Molecular mechanisms underlying pancreatic identity and plasticity in mammalian species

Abstract

Lineage reprogramming of somatic cells to generate pancreatic β-like cells represents a promising strategy for developing a cell-based therapy to treat diabetes. The close developmental origin with the pancreas and its regenerative ability make the liver an ideal tissue source for generating new β-cells. We recently identified the transcription factor TG-interacting factor 2 (TGIF2) as a developmental regulator of the cell fate decision between liver and pancreas in the mouse.
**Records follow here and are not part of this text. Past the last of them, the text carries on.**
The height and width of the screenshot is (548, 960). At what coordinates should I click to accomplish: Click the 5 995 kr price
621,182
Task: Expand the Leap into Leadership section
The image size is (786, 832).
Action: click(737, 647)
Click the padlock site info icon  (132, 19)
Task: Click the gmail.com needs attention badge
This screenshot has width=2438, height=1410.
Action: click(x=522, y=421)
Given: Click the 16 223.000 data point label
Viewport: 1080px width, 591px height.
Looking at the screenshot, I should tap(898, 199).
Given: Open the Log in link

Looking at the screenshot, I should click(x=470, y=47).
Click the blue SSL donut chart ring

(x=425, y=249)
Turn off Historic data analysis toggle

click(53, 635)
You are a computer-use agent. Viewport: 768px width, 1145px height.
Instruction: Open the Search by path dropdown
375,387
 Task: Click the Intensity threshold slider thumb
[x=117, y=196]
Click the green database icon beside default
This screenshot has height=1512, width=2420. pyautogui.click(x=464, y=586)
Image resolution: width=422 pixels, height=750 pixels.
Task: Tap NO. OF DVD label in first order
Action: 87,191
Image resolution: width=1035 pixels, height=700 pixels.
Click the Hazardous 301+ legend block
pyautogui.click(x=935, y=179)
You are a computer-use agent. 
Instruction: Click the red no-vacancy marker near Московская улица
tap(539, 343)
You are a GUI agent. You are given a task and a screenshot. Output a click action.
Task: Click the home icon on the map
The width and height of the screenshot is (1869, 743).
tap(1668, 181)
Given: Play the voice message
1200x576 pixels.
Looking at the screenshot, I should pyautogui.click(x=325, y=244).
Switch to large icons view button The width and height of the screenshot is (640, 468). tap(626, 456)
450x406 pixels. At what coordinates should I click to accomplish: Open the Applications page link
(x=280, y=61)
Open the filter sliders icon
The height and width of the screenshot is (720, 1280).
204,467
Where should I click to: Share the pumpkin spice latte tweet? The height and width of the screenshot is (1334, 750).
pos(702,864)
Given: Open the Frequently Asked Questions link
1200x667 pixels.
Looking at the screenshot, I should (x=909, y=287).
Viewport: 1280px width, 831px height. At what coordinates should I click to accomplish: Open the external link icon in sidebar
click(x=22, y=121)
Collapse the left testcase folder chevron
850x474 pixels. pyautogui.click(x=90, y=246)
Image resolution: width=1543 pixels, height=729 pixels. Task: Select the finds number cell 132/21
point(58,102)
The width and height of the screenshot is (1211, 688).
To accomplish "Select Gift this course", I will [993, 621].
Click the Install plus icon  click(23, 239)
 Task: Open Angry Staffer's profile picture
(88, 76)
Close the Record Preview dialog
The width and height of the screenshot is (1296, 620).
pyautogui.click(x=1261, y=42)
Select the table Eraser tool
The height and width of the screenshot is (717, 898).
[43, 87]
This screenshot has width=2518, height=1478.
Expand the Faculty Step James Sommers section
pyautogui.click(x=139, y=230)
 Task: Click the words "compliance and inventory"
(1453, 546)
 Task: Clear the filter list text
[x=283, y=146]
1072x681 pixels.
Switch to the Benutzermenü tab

Consistently, stable lentiviral expression of TGIF2 is sufficient to promote a pancreatic progenitor state in adult mouse liver cells, by repressing the hepatic transcriptional program and initiating the pancreatic progenitor one. The studies of my Ph.D. thesis have focused on further investigating the biological function of TGIF2 in the mouse and translating these findings in human cells. Specifically, I undertook an in vivo loss-of-function approach based on the Cre/LoxP recombination system in the mouse to define the requirements of Tgif2 during pancreas embryonic development. Whole transcriptome analysis showed that TGIF2 acts as regulator of binary choices: first, it establishes and maintains pancreatic identity instead of a liver fate; secondly, it controls pancreatic endocrine lineage differentiation at expenses of the acinar one. These findings were further supported by in vitro reprogramming experiments, whereby enforced expression of human TGIF2 in human primary hepatocytes repressed the liver features and promoted the induction of a pancreatic state. Moreover, I expanded the study of TGIF2 reprogramming potentials to different cellular contexts, including fibroblast cells. Overall, the results presented in this work suggest a conserved function of TGIF2 in initiating a pancreatic program in different cellular contexts. Further comprehension of TGIF2 and the molecular mechanisms regulating pancreatic identity and cellular plasticity will ultimately lead to the development of innovative cell-based therapies to cure diabetes.